Equating test scores for receptive vocabulary across rounds and cohorts in Ethiopia, India & Vietnam
Year | : | 2017 |
---|---|---|
Author/s | : | Juan Leon, Abhijeet Singh |
Area/s | : | Education and learning |
León, Juan & Abhijeet Singh (2017). Equating test scores for receptive vocabulary across rounds and cohorts in Ethiopia, India & Vietnam. Young Lives Technical Note 40. Oxford: Young Lives.
In longitudinal studies such as Young Lives, getting comparable measures of children´s cognitive abilities over time is essential for identifying individual, household, and school-level factors that affect children´s development. Few longitudinal studies that follow birth/age cohorts include comparable cognitive measures across waves, and those studies that are available are mainly from developed countries. Young Lives provides a unique opportunity to explore the development of value added or growth curve modelling analysis aimed at identifying variables at different levels and across time and space, associated with children’s learning outcomes, in developing countries.

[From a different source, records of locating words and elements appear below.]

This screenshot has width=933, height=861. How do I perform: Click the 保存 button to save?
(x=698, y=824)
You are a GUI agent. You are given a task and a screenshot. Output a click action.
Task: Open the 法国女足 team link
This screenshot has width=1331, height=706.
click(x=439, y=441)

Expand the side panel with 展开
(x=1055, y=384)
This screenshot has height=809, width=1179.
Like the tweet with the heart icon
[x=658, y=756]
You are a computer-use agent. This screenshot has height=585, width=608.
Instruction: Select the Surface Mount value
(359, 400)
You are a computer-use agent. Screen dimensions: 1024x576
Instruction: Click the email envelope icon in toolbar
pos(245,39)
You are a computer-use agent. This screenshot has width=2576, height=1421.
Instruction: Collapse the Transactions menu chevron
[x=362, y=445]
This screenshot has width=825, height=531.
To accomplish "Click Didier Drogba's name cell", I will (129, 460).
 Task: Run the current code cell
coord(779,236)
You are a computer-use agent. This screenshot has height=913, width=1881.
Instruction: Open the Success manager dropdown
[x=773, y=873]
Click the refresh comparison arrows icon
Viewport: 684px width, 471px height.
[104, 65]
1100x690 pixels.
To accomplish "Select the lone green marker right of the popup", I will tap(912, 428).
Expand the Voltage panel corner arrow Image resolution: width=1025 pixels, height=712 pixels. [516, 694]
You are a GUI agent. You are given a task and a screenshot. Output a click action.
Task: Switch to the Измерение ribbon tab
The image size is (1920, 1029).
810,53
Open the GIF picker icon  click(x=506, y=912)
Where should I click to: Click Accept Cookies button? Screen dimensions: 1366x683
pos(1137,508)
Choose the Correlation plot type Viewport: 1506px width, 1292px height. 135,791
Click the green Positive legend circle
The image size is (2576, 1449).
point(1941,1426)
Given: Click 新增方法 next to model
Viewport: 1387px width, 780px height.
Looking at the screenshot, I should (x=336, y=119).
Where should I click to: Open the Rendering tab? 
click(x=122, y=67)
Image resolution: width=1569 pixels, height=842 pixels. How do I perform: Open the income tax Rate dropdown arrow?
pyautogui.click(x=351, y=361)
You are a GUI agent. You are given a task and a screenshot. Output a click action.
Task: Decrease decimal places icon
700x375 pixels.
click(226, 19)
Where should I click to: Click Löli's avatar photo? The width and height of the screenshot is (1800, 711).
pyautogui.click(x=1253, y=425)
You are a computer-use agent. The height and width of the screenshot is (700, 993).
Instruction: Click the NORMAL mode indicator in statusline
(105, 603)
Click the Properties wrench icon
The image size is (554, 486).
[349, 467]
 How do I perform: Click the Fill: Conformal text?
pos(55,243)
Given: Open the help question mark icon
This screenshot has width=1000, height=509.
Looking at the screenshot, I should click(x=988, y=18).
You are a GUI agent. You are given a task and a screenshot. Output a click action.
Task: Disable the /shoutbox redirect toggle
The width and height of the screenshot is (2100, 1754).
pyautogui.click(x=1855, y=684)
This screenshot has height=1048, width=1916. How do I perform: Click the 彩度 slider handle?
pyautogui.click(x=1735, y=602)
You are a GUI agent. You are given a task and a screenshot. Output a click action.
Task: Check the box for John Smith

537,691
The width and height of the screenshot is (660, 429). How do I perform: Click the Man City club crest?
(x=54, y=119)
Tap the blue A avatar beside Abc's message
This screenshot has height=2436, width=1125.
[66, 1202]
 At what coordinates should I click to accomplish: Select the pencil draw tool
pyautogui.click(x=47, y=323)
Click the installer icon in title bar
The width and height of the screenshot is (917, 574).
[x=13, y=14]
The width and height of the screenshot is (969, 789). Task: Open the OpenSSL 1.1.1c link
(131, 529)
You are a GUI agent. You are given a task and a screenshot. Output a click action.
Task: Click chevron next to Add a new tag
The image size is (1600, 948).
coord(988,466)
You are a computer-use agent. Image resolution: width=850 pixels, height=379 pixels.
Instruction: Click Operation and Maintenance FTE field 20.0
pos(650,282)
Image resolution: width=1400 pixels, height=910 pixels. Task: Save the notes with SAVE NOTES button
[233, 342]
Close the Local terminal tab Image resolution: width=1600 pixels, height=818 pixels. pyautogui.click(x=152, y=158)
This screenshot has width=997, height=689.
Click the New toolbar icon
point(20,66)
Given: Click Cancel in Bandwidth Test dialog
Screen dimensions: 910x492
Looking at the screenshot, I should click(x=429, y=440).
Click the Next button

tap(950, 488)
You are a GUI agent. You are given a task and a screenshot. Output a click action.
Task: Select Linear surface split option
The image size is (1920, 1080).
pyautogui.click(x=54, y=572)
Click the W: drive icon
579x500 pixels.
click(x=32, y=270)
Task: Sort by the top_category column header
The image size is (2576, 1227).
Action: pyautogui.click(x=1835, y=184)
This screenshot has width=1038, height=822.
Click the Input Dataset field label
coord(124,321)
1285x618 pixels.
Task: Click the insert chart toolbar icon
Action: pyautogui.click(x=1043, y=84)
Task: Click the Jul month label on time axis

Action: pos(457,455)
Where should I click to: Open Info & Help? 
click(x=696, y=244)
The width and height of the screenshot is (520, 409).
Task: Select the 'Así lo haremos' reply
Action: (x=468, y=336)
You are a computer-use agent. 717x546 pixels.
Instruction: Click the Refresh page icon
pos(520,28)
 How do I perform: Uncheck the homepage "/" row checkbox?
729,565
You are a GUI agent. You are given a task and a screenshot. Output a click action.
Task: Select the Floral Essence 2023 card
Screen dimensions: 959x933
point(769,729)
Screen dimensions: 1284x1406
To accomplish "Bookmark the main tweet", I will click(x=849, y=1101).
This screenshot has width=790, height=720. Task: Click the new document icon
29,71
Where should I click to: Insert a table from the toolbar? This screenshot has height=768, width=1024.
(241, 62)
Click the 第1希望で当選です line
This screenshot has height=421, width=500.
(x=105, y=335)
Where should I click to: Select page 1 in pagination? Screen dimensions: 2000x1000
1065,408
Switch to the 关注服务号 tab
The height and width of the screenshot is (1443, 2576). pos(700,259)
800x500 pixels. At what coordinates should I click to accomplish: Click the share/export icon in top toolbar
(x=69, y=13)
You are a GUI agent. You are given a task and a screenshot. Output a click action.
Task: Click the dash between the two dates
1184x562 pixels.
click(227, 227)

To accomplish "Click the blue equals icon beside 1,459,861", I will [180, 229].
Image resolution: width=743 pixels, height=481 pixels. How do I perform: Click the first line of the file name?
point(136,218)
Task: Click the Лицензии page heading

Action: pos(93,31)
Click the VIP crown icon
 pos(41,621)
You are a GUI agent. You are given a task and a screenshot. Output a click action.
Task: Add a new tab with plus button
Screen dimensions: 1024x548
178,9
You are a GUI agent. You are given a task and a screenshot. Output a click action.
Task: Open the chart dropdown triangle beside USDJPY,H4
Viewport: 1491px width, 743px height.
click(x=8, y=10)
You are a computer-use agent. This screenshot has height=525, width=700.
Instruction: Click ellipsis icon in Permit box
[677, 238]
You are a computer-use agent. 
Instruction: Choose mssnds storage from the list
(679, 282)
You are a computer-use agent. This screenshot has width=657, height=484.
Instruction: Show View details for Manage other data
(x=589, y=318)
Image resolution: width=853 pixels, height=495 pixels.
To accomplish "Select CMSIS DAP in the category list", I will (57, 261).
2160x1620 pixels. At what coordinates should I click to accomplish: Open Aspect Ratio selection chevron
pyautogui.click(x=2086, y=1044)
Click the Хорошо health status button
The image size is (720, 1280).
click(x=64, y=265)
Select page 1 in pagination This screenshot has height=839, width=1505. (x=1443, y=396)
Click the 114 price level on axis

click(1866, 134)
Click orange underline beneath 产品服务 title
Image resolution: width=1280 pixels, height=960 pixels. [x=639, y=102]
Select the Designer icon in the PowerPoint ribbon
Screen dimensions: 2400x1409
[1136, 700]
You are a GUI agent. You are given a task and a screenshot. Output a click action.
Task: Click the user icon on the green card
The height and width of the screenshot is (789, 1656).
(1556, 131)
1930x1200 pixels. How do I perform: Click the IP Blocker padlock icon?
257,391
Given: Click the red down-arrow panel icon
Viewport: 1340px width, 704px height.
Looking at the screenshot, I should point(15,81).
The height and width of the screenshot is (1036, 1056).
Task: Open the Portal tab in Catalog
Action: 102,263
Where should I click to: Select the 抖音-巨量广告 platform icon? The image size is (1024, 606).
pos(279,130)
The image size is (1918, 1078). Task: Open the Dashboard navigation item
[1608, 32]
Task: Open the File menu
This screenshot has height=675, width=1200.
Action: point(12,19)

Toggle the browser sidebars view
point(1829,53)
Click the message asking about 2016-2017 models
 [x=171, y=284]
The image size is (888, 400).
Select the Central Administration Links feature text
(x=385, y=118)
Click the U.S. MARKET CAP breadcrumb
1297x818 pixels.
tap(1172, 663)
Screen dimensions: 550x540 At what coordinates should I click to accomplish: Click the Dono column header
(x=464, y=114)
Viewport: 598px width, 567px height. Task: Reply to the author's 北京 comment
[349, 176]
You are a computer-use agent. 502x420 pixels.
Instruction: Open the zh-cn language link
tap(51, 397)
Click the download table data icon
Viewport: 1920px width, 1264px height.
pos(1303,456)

This Technical Note discusses the construction of cognitive scores that are comparable across rounds and age cohorts for Young Lives in Ethiopia, India (the states of Andhra Pradesh and Telangana) and Vietnam.
Young Lives gathers information from children and their families through individual and household questionnaires, including different cognitive and achievement tests. The Peabody Picture Vocabulary Test (PPVT) is the one test that is common across rounds and cohorts. Therefore, this test was selected to build cognitive measures comparable across Rounds 2, 3 and 4, and age cohorts (the Younger Cohort, born in 2001/02, and Older Cohort, born in 1994/95) employing Item Response Theory (IRT) to achieve standardised cognitive measures. Scores were estimated using a three-parameter model which considers the item’s difficulty, discrimination, and pseudo-guessing as parameters to estimate the individual’s ability. The second step was to perform a Differential Item Functioning analysis (DIF) by cohort and survey round in order to identify possible item bias and correct it. The last step consisted of equating the scores of common items (anchor items) as a means of obtaining comparable PPVT scores across rounds and cohorts without cohort and round biases.